8 In the light of the discussion into which her Honour entered, I consider that the parties should, as far as possible, resolve that issue for themselves. However, in case it cannot be so resolved, I propose to institute a mechanism whereby the Court can resolve that issue after hearing submissions and, to the extent necessary, examining itself such of the documents as remain subject to a disputed claim of confidentiality. Similar considerations apply to the claim made by the applicants for an order permitting it to release documents for which Nolmont has claimed confidentiality to two named American legal practitioners who have been retained for the purposes of this litigation to advise the applicants and their American directors or company officers.

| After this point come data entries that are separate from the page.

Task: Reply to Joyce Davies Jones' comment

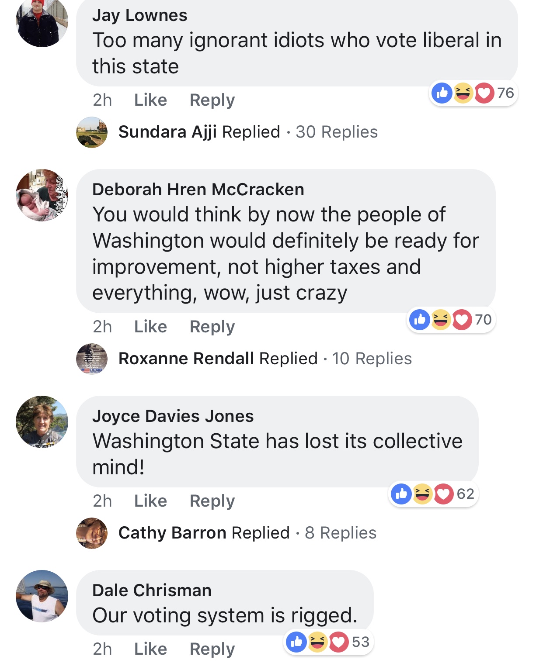Action: click(x=212, y=501)
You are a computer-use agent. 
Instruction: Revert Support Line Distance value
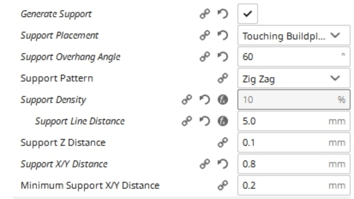(205, 121)
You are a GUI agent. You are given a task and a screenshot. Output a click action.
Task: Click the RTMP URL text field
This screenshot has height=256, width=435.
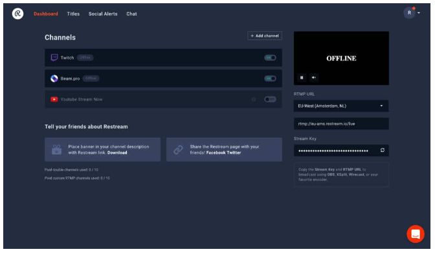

9 There is less detail available about documents of that kind for which the respondents have claimed confidentiality, but I think it appropriate to institute a similar mechanism in respect of those documents. There is, finally, a claim for the provision by Nolmont of further and better particulars of the cross-claim. That seems to centre on a discrepancy between the pleadings and the affidavit evidence which has been filed on behalf of Nolmont. It is pleaded in paragraph 30(b) of the further amended defence and cross-claim that:
'Nolmont has continuously advertised and promoted the West Coast Choppers and East Coast Choppers mark since 1992.'
10 The affidavit evidence which has been filed on behalf of Nolmont indicates that any advertising or promotion of that kind did not commence until February 1993. Mr Panna SC, for the respondent, has indicated that Nolmont will be bound by the evidence which it has adduced and will not depart from it. He, accordingly, contends that there is no need for an amendment to the pleadings or the provision of further and better particulars. In the light of that concession, I consider that it is presently unnecessary to require the provision of further particulars. If there be any attempt at trial to depart from what is revealed by the respondent's evidence, or to seek to introduce evidence suggesting activity of the relevant kind before February 1993, then this question can be further agitated at that time. For these reasons, I decline to make any order in terms of paragraph 7 or 8 of the applicants' notice of motion.
I certify that the preceding ten (10) numbered paragraphs are a true copy of the Reasons for Judgment herein of the Honourable Justice Ryan.